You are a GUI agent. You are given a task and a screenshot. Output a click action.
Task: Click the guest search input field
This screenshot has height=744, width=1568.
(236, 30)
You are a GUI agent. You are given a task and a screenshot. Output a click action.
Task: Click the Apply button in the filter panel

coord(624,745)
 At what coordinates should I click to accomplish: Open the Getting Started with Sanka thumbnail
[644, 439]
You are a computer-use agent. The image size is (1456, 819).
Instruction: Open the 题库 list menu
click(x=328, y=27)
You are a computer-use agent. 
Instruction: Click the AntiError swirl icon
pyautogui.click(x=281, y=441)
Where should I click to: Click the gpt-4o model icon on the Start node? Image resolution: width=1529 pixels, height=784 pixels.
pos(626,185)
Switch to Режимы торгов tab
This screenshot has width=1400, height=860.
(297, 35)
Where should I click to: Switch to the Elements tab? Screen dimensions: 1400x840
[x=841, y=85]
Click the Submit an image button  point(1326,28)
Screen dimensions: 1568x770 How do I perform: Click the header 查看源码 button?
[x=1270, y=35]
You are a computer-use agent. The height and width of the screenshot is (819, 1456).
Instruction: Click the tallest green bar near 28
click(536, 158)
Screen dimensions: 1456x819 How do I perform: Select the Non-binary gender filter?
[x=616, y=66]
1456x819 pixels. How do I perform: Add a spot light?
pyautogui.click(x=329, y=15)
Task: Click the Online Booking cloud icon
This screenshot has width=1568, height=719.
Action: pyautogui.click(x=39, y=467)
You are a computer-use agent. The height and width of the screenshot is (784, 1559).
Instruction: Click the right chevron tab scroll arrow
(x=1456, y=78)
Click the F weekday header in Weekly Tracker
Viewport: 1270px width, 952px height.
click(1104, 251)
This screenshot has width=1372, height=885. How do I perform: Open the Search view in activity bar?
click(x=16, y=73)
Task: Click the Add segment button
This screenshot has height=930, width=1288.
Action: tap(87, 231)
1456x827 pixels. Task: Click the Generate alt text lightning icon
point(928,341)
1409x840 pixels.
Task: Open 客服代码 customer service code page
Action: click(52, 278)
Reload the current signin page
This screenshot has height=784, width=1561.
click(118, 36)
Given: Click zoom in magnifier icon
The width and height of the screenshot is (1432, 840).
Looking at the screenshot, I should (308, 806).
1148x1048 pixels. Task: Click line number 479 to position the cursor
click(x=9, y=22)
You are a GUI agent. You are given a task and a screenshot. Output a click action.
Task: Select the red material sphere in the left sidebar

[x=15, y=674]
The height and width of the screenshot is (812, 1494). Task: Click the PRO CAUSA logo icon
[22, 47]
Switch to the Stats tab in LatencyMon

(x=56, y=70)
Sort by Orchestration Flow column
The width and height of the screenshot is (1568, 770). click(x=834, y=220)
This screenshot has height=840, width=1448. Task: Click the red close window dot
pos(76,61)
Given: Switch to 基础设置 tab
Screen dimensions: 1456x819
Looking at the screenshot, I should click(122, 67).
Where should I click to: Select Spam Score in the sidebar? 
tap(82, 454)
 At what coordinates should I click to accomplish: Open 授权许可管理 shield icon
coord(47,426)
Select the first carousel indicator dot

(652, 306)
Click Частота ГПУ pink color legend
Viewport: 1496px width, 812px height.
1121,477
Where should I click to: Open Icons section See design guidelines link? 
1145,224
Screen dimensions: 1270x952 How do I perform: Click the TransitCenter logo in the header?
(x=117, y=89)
# # # # # # #
From the line with "Given: Switch to 基础设置 tab" through the final line of the records, return each line exactly. Leave out the rest.

## TASK RESULT
Given: Switch to 基础设置 tab
Screen dimensions: 1456x819
Looking at the screenshot, I should click(122, 67).
Where should I click to: Select Spam Score in the sidebar? 
tap(82, 454)
 At what coordinates should I click to accomplish: Open 授权许可管理 shield icon
coord(47,426)
Select the first carousel indicator dot

(652, 306)
Click Частота ГПУ pink color legend
Viewport: 1496px width, 812px height.
1121,477
Where should I click to: Open Icons section See design guidelines link? 
1145,224
Screen dimensions: 1270x952 How do I perform: Click the TransitCenter logo in the header?
(x=117, y=89)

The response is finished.